>>

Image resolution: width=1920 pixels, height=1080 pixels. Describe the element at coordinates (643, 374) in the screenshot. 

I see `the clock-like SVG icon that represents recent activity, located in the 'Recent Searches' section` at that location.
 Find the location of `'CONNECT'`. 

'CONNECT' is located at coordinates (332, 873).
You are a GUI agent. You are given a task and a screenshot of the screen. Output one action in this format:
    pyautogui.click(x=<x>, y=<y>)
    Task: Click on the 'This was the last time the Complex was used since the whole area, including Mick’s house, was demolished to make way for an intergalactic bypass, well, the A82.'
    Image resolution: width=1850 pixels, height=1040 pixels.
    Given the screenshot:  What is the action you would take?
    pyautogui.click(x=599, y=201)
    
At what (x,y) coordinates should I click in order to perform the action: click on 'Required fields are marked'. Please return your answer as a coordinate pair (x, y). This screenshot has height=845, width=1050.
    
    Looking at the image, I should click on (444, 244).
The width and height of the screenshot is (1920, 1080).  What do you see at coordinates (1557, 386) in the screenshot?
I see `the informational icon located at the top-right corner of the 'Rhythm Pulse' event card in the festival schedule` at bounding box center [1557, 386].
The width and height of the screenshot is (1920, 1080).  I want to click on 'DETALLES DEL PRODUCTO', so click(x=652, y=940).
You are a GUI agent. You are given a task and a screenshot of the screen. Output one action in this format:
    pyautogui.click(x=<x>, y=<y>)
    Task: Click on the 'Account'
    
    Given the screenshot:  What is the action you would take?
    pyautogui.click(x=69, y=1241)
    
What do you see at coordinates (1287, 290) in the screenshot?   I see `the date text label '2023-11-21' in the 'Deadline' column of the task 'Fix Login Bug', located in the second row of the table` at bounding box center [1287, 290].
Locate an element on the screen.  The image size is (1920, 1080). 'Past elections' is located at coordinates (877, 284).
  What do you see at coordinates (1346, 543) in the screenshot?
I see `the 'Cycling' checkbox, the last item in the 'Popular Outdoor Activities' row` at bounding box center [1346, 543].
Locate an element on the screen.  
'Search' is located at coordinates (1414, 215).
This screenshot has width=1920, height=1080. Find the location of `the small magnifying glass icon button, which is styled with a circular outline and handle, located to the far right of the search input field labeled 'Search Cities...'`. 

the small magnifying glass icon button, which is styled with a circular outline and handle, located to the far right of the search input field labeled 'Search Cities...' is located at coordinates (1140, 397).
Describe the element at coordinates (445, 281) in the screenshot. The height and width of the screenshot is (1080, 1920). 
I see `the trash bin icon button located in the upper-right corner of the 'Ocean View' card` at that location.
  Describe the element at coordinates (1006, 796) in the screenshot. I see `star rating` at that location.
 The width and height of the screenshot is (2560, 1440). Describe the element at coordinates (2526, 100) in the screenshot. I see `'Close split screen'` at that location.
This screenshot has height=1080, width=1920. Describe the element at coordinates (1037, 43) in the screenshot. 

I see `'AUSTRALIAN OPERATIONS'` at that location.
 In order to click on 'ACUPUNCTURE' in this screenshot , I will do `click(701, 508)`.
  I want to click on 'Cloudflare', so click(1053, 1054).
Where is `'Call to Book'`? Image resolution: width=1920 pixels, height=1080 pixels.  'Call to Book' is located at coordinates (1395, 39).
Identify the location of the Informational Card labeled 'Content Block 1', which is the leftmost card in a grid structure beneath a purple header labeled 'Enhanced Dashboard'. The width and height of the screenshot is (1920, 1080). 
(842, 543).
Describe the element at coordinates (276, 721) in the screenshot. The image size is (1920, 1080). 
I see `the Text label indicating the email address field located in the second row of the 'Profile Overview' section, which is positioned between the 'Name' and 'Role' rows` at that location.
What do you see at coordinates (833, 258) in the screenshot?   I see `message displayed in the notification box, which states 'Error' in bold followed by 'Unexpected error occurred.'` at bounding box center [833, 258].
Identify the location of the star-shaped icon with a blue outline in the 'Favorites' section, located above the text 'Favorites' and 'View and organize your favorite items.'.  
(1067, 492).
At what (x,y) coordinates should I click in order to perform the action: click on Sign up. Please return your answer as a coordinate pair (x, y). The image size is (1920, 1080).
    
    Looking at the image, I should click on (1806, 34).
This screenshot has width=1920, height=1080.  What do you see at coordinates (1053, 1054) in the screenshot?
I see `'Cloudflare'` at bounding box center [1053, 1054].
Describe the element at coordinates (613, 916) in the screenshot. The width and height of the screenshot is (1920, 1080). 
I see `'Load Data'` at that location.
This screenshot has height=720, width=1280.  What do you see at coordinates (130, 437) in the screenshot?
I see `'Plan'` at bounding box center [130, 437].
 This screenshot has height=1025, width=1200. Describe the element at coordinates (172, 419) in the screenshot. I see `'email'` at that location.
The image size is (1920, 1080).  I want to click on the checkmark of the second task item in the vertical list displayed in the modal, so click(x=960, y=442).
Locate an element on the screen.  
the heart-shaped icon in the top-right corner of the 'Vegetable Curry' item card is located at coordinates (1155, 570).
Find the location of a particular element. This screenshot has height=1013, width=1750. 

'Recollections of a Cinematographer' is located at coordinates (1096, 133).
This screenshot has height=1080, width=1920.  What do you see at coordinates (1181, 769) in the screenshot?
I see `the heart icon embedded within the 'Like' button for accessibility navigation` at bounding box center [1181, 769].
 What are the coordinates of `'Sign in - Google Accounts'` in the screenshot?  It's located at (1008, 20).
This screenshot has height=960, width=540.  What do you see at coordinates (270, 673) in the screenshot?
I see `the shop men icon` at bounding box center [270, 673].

<<

• [Written exercise] Gather every line of the rows above that contains the string "should". Case counts.

• [Result of this task]
At what (x,y) coordinates should I click in order to perform the action: click on 'Required fields are marked'. Please return your answer as a coordinate pair (x, y). This screenshot has height=845, width=1050.
    Looking at the image, I should click on (444, 244).
At what (x,y) coordinates should I click in order to perform the action: click on Sign up. Please return your answer as a coordinate pair (x, y). The image size is (1920, 1080).
    Looking at the image, I should click on (1806, 34).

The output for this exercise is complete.